**Data to examine**:
+ + + + +

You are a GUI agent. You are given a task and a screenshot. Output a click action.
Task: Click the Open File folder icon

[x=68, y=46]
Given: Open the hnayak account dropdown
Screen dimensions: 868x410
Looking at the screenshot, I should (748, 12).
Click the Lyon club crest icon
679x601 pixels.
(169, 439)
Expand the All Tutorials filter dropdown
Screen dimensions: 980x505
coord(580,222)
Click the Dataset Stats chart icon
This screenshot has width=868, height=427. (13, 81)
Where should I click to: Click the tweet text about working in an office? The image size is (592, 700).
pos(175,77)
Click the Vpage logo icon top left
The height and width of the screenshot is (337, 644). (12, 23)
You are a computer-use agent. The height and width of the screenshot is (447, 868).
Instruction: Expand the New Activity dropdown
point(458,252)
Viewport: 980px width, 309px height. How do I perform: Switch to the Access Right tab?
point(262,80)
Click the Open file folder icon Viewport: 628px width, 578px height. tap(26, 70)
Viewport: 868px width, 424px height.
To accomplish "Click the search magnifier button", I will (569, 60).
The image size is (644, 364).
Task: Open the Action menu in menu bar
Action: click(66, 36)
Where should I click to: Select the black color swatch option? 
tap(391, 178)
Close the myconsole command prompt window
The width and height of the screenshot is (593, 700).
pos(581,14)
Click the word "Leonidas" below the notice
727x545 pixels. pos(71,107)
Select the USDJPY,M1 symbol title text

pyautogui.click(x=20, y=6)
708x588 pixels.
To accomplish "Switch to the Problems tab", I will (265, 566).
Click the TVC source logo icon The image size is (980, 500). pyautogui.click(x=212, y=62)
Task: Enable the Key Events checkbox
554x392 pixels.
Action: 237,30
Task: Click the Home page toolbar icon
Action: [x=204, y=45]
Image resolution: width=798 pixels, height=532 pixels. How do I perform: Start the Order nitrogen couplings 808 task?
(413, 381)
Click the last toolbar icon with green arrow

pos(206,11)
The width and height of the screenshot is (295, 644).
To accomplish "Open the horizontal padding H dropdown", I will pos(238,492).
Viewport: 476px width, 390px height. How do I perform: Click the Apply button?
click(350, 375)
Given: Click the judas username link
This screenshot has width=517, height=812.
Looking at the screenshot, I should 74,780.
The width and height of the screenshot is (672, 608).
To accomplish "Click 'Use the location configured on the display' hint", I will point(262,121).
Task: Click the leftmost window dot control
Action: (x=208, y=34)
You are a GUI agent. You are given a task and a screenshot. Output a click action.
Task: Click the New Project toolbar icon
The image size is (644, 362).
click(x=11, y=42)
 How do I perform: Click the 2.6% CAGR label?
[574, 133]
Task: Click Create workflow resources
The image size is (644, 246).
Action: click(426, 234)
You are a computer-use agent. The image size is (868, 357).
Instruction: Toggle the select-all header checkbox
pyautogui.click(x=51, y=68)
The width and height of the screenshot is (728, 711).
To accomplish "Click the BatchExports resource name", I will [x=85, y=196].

+ + + + +

All lines with the string "computer" must be copied from the data.

**Answer box**:
You are a computer-use agent. The height and width of the screenshot is (447, 868).
You are a computer-use agent. The image size is (868, 357).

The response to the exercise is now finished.